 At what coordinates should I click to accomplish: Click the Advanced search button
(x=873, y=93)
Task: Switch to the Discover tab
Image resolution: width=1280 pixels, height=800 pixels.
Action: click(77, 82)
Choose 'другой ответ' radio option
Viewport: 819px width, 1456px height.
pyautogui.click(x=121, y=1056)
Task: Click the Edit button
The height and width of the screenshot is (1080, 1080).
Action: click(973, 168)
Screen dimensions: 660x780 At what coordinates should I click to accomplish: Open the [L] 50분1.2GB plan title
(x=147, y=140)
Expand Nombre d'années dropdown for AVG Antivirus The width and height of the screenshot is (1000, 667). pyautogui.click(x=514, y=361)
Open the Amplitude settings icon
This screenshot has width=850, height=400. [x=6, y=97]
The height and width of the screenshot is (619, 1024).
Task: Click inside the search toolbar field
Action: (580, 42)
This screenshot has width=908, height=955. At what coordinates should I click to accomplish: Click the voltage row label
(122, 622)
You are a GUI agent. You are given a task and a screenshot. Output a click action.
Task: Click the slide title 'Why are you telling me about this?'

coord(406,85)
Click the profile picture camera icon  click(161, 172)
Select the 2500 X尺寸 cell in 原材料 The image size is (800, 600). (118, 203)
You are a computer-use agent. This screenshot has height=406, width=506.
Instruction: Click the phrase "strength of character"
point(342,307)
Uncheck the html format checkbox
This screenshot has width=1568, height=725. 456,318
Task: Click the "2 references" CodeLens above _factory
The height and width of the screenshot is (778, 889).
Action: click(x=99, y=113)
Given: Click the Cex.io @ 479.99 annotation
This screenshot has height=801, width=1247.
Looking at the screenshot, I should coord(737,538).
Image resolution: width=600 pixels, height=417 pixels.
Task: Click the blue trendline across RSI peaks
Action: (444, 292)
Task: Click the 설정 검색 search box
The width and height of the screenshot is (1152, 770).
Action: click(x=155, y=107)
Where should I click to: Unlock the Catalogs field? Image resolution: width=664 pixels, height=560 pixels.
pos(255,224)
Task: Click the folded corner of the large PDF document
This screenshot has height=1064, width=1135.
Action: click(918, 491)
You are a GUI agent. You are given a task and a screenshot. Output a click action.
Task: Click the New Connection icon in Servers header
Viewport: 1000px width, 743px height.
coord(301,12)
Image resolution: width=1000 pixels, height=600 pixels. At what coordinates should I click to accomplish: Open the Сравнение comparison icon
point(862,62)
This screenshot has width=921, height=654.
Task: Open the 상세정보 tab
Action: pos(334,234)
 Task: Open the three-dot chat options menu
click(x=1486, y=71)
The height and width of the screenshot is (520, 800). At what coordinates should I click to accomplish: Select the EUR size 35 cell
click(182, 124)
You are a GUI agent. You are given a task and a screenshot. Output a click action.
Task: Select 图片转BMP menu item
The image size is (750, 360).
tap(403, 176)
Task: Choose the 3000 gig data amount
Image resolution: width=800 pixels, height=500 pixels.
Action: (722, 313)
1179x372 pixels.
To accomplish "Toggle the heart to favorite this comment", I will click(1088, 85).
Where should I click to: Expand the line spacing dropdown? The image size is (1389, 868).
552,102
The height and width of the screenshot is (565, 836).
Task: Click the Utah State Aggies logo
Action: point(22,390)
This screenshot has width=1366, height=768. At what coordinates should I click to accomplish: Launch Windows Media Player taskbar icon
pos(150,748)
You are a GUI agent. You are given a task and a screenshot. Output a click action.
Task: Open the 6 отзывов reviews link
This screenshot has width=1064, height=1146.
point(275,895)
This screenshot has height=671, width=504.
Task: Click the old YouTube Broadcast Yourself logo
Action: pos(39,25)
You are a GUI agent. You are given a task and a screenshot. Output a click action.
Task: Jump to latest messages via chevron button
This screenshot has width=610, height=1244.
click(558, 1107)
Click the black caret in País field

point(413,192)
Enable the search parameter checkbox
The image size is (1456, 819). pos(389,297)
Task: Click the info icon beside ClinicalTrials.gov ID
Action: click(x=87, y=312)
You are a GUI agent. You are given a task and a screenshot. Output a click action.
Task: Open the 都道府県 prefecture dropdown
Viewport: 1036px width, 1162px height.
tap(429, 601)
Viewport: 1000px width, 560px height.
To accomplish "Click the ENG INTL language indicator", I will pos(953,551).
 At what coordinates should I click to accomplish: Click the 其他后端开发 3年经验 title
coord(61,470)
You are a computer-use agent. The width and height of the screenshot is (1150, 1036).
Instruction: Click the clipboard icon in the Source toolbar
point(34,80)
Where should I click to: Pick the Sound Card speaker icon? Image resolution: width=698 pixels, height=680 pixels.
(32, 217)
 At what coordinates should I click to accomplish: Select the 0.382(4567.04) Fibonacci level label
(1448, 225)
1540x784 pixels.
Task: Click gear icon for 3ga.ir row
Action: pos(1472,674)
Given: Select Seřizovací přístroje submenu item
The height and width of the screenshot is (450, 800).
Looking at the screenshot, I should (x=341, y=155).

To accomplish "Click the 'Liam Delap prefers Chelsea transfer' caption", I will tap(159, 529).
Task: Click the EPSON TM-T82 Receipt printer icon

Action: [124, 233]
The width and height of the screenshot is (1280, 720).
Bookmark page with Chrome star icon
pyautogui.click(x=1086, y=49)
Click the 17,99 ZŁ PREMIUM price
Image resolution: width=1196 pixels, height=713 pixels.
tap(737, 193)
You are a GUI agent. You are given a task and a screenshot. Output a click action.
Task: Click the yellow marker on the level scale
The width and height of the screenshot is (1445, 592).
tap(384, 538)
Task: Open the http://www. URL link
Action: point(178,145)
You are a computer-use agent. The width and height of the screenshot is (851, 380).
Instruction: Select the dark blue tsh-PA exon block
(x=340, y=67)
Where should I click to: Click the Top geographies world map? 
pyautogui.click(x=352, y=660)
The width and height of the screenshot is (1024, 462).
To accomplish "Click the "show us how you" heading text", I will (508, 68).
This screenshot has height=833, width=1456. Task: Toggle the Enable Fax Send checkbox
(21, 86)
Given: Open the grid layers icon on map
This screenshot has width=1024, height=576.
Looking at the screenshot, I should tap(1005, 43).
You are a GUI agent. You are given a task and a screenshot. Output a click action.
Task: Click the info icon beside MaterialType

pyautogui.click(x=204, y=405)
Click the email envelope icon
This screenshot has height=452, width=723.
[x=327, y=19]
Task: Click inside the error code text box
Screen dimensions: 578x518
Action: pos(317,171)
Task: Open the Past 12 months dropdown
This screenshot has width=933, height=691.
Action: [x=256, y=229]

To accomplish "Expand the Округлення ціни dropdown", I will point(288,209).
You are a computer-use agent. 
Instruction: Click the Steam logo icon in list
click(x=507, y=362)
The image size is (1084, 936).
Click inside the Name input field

....

YOUR TASK:
Whatever the entries say, repeat all of them exactly.

ANSWER BOX:
 At what coordinates should I click to accomplish: Click the Advanced search button
(x=873, y=93)
Task: Switch to the Discover tab
Image resolution: width=1280 pixels, height=800 pixels.
Action: click(77, 82)
Choose 'другой ответ' radio option
Viewport: 819px width, 1456px height.
pyautogui.click(x=121, y=1056)
Task: Click the Edit button
The height and width of the screenshot is (1080, 1080).
Action: click(973, 168)
Screen dimensions: 660x780 At what coordinates should I click to accomplish: Open the [L] 50분1.2GB plan title
(x=147, y=140)
Expand Nombre d'années dropdown for AVG Antivirus The width and height of the screenshot is (1000, 667). pyautogui.click(x=514, y=361)
Open the Amplitude settings icon
This screenshot has width=850, height=400. [x=6, y=97]
The height and width of the screenshot is (619, 1024).
Task: Click inside the search toolbar field
Action: (580, 42)
This screenshot has width=908, height=955. At what coordinates should I click to accomplish: Click the voltage row label
(122, 622)
You are a GUI agent. You are given a task and a screenshot. Output a click action.
Task: Click the slide title 'Why are you telling me about this?'

coord(406,85)
Click the profile picture camera icon  click(161, 172)
Select the 2500 X尺寸 cell in 原材料 The image size is (800, 600). (118, 203)
You are a computer-use agent. This screenshot has height=406, width=506.
Instruction: Click the phrase "strength of character"
point(342,307)
Uncheck the html format checkbox
This screenshot has width=1568, height=725. 456,318
Task: Click the "2 references" CodeLens above _factory
The height and width of the screenshot is (778, 889).
Action: click(x=99, y=113)
Given: Click the Cex.io @ 479.99 annotation
This screenshot has height=801, width=1247.
Looking at the screenshot, I should coord(737,538).
Image resolution: width=600 pixels, height=417 pixels.
Task: Click the blue trendline across RSI peaks
Action: (444, 292)
Task: Click the 설정 검색 search box
The width and height of the screenshot is (1152, 770).
Action: click(x=155, y=107)
Where should I click to: Unlock the Catalogs field? Image resolution: width=664 pixels, height=560 pixels.
pos(255,224)
Task: Click the folded corner of the large PDF document
This screenshot has height=1064, width=1135.
Action: click(918, 491)
You are a GUI agent. You are given a task and a screenshot. Output a click action.
Task: Click the New Connection icon in Servers header
Viewport: 1000px width, 743px height.
coord(301,12)
Image resolution: width=1000 pixels, height=600 pixels. At what coordinates should I click to accomplish: Open the Сравнение comparison icon
point(862,62)
This screenshot has width=921, height=654.
Task: Open the 상세정보 tab
Action: pos(334,234)
 Task: Open the three-dot chat options menu
click(x=1486, y=71)
The height and width of the screenshot is (520, 800). At what coordinates should I click to accomplish: Select the EUR size 35 cell
click(182, 124)
You are a GUI agent. You are given a task and a screenshot. Output a click action.
Task: Select 图片转BMP menu item
The image size is (750, 360).
tap(403, 176)
Task: Choose the 3000 gig data amount
Image resolution: width=800 pixels, height=500 pixels.
Action: (722, 313)
1179x372 pixels.
To accomplish "Toggle the heart to favorite this comment", I will click(1088, 85).
Where should I click to: Expand the line spacing dropdown? The image size is (1389, 868).
552,102
The height and width of the screenshot is (565, 836).
Task: Click the Utah State Aggies logo
Action: point(22,390)
This screenshot has width=1366, height=768. At what coordinates should I click to accomplish: Launch Windows Media Player taskbar icon
pos(150,748)
You are a GUI agent. You are given a task and a screenshot. Output a click action.
Task: Open the 6 отзывов reviews link
This screenshot has width=1064, height=1146.
point(275,895)
This screenshot has height=671, width=504.
Task: Click the old YouTube Broadcast Yourself logo
Action: pos(39,25)
You are a GUI agent. You are given a task and a screenshot. Output a click action.
Task: Jump to latest messages via chevron button
This screenshot has width=610, height=1244.
click(558, 1107)
Click the black caret in País field

point(413,192)
Enable the search parameter checkbox
The image size is (1456, 819). pos(389,297)
Task: Click the info icon beside ClinicalTrials.gov ID
Action: click(x=87, y=312)
You are a GUI agent. You are given a task and a screenshot. Output a click action.
Task: Open the 都道府県 prefecture dropdown
Viewport: 1036px width, 1162px height.
tap(429, 601)
Viewport: 1000px width, 560px height.
To accomplish "Click the ENG INTL language indicator", I will pos(953,551).
 At what coordinates should I click to accomplish: Click the 其他后端开发 3年经验 title
coord(61,470)
You are a computer-use agent. The width and height of the screenshot is (1150, 1036).
Instruction: Click the clipboard icon in the Source toolbar
point(34,80)
Where should I click to: Pick the Sound Card speaker icon? Image resolution: width=698 pixels, height=680 pixels.
(32, 217)
 At what coordinates should I click to accomplish: Select the 0.382(4567.04) Fibonacci level label
(1448, 225)
1540x784 pixels.
Task: Click gear icon for 3ga.ir row
Action: pos(1472,674)
Given: Select Seřizovací přístroje submenu item
The height and width of the screenshot is (450, 800).
Looking at the screenshot, I should (x=341, y=155).

To accomplish "Click the 'Liam Delap prefers Chelsea transfer' caption", I will tap(159, 529).
Task: Click the EPSON TM-T82 Receipt printer icon

Action: [124, 233]
The width and height of the screenshot is (1280, 720).
Bookmark page with Chrome star icon
pyautogui.click(x=1086, y=49)
Click the 17,99 ZŁ PREMIUM price
Image resolution: width=1196 pixels, height=713 pixels.
tap(737, 193)
You are a GUI agent. You are given a task and a screenshot. Output a click action.
Task: Click the yellow marker on the level scale
The width and height of the screenshot is (1445, 592).
tap(384, 538)
Task: Open the http://www. URL link
Action: point(178,145)
You are a computer-use agent. The width and height of the screenshot is (851, 380).
Instruction: Select the dark blue tsh-PA exon block
(x=340, y=67)
Where should I click to: Click the Top geographies world map? 
pyautogui.click(x=352, y=660)
The width and height of the screenshot is (1024, 462).
To accomplish "Click the "show us how you" heading text", I will (508, 68).
This screenshot has height=833, width=1456. Task: Toggle the Enable Fax Send checkbox
(21, 86)
Given: Open the grid layers icon on map
This screenshot has width=1024, height=576.
Looking at the screenshot, I should tap(1005, 43).
You are a GUI agent. You are given a task and a screenshot. Output a click action.
Task: Click the info icon beside MaterialType

pyautogui.click(x=204, y=405)
Click the email envelope icon
This screenshot has height=452, width=723.
[x=327, y=19]
Task: Click inside the error code text box
Screen dimensions: 578x518
Action: pos(317,171)
Task: Open the Past 12 months dropdown
This screenshot has width=933, height=691.
Action: [x=256, y=229]

To accomplish "Expand the Округлення ціни dropdown", I will point(288,209).
You are a computer-use agent. 
Instruction: Click the Steam logo icon in list
click(x=507, y=362)
The image size is (1084, 936).
Click inside the Name input field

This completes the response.